→ Extracted data entries
>>>>
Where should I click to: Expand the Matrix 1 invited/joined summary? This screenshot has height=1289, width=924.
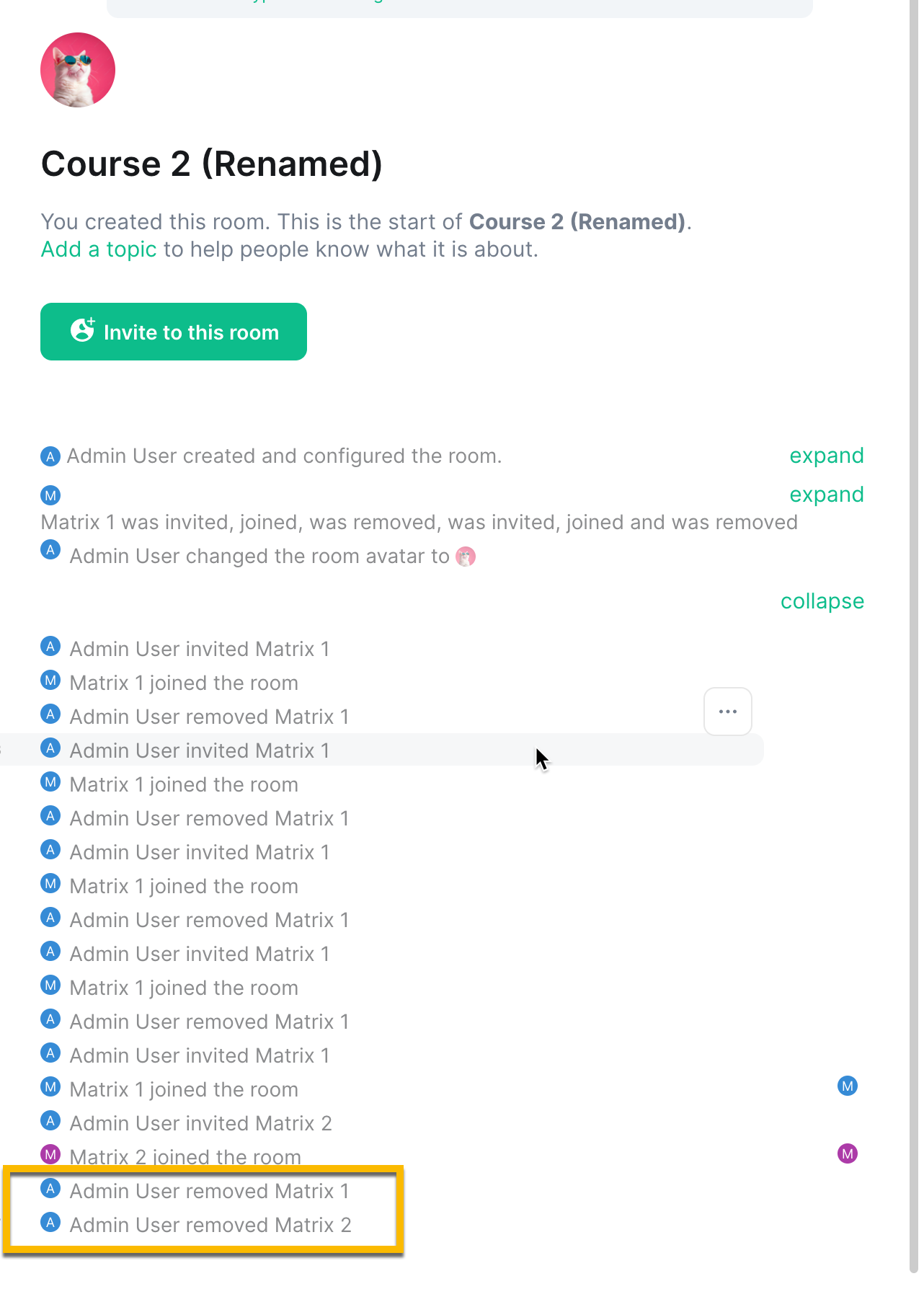click(x=827, y=495)
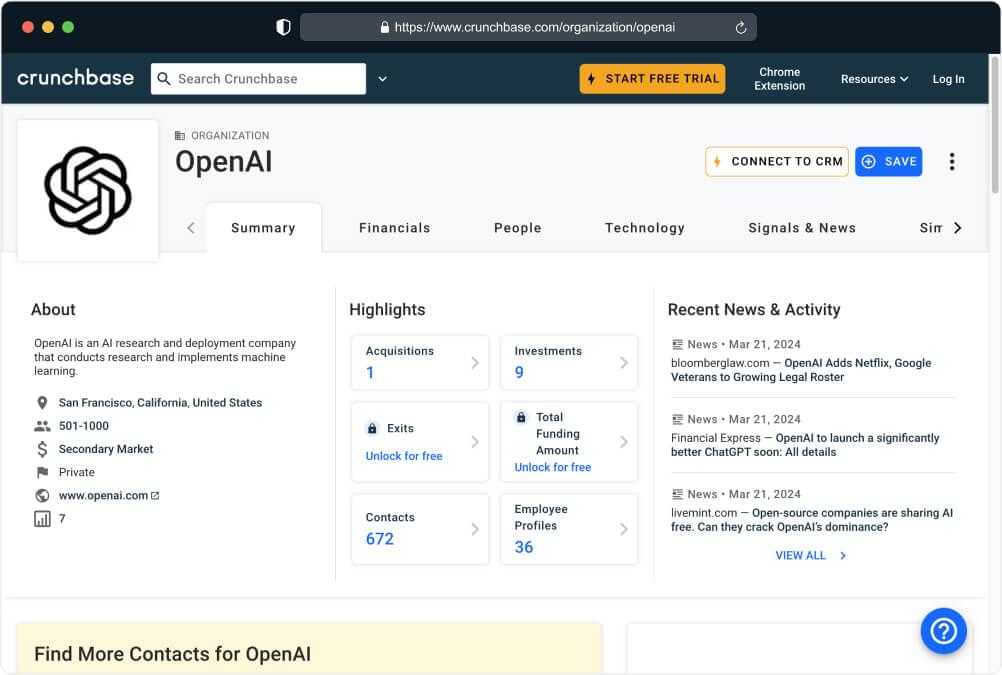The width and height of the screenshot is (1002, 675).
Task: Open the Resources dropdown menu
Action: [x=873, y=79]
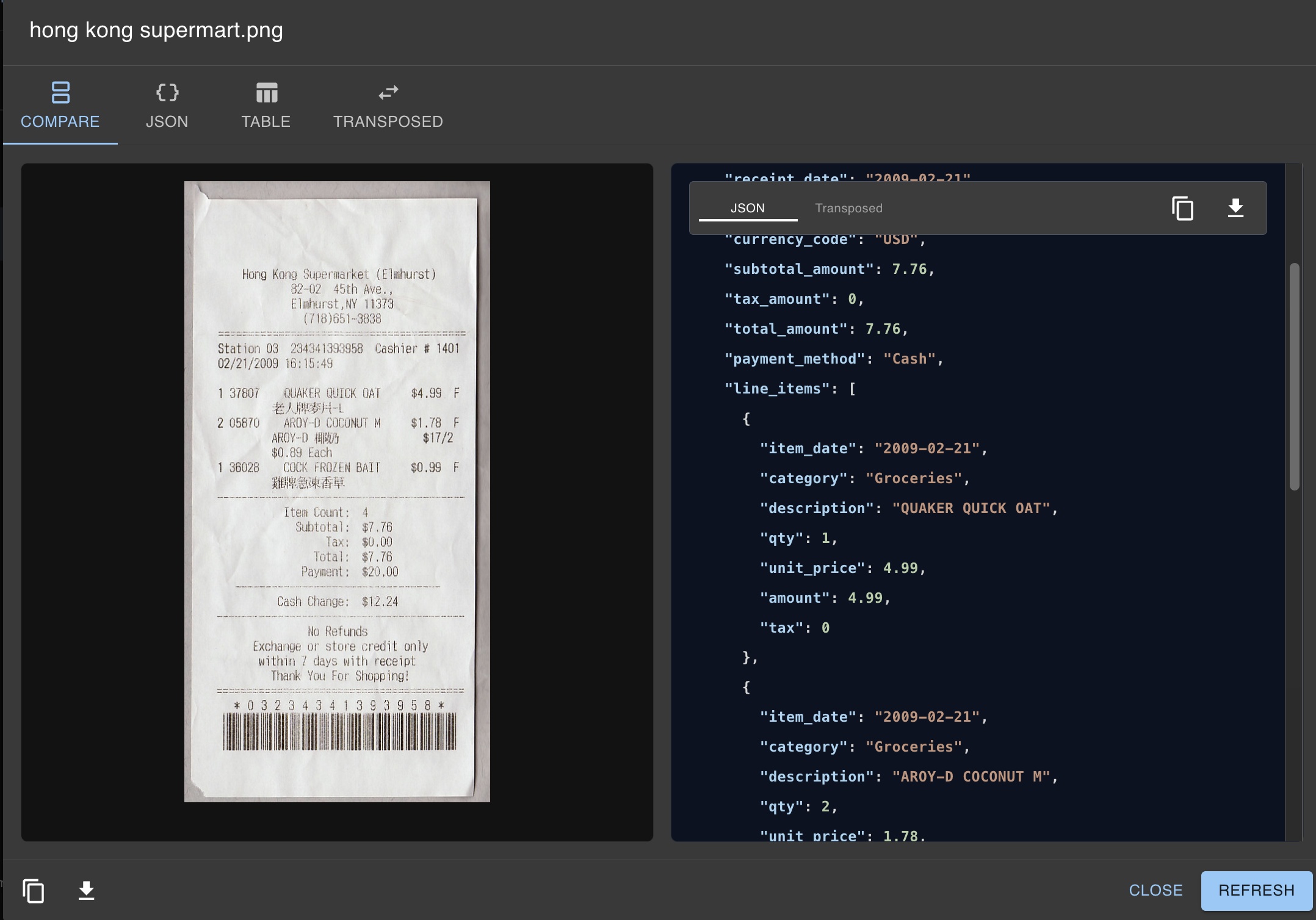The image size is (1316, 920).
Task: Open the TRANSPOSED tab label
Action: pos(388,121)
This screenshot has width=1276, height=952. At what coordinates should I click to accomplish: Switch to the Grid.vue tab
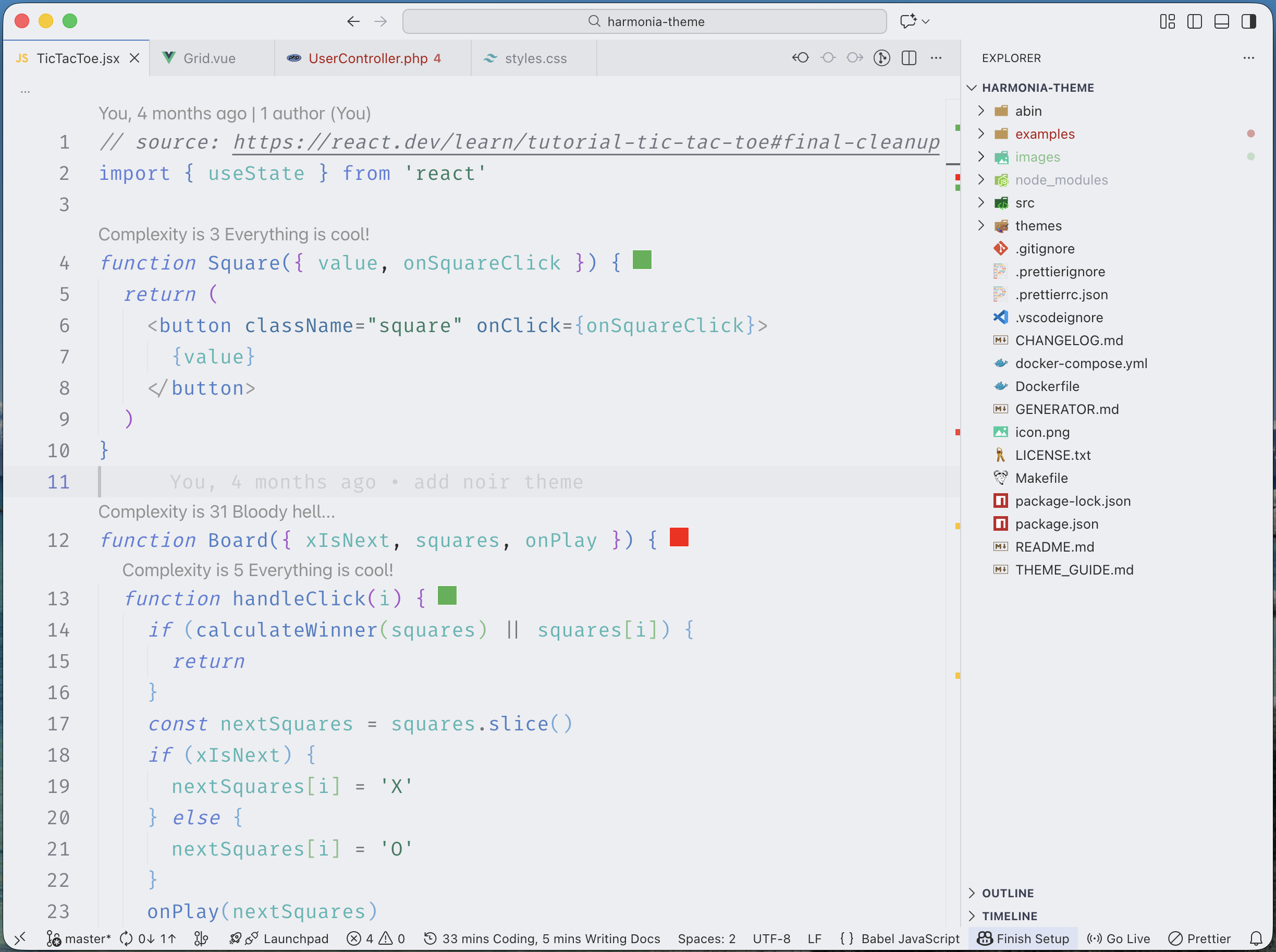pyautogui.click(x=209, y=58)
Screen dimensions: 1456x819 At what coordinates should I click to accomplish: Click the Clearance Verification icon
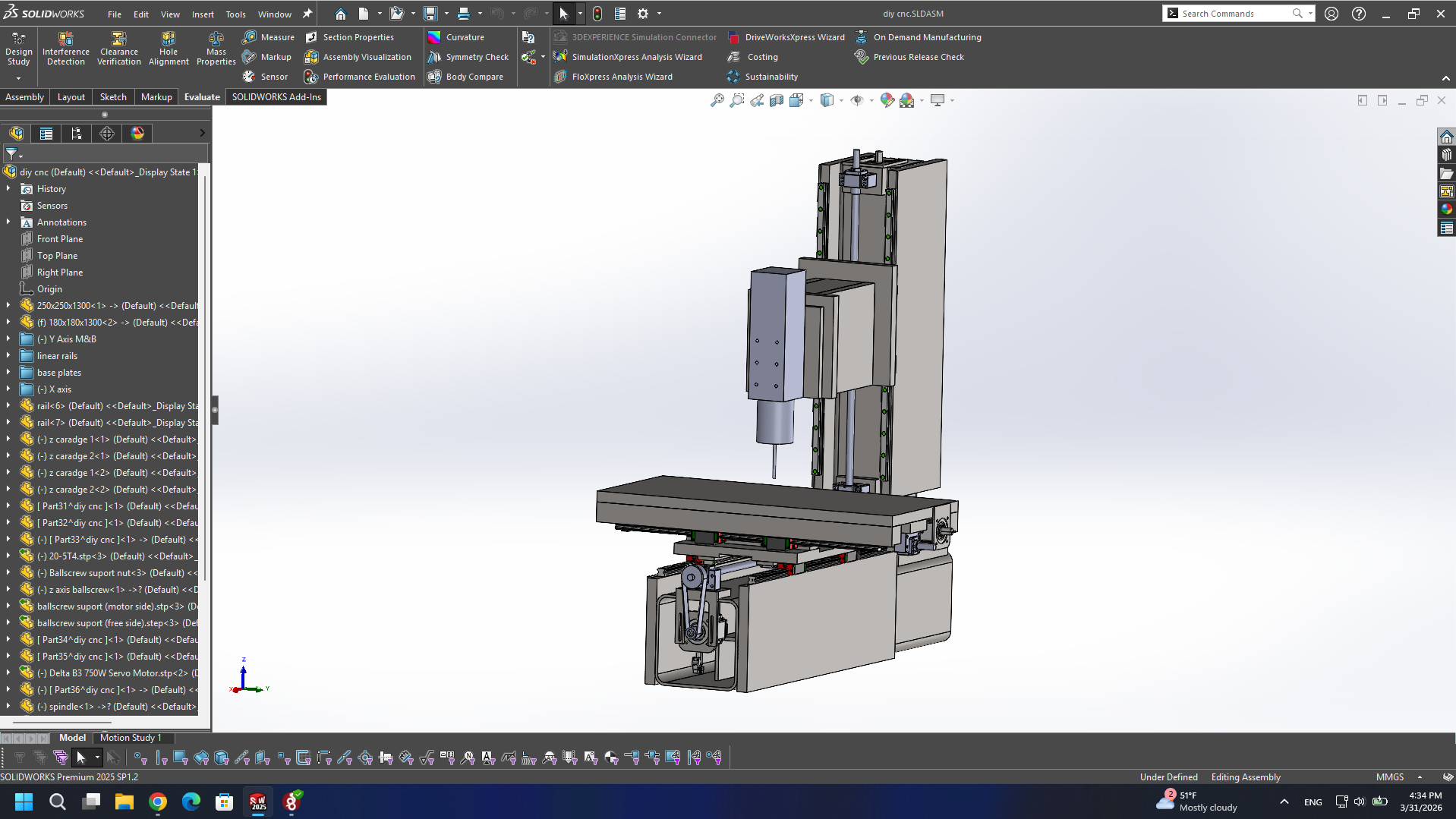click(x=118, y=49)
<<<<
→ THE TASK
Update all of the data above by replacing "accomplish" with "achieve" and keeping everything else the same. Omit the pictures from your answer.

→ SOLUTION BELOW
Where should I click to: Expand the Matrix 1 invited/joined summary? This screenshot has height=1289, width=924.
click(x=827, y=495)
The width and height of the screenshot is (1002, 675).
Task: Open the Resources dropdown menu
Action: [x=873, y=79]
The image size is (1316, 920).
Task: Open the TRANSPOSED tab label
Action: pos(388,121)
This screenshot has width=1276, height=952. At what coordinates should I click to achieve: Switch to the Grid.vue tab
pyautogui.click(x=209, y=58)
Screen dimensions: 1456x819 At what coordinates should I click to achieve: Click the Clearance Verification icon
click(x=118, y=49)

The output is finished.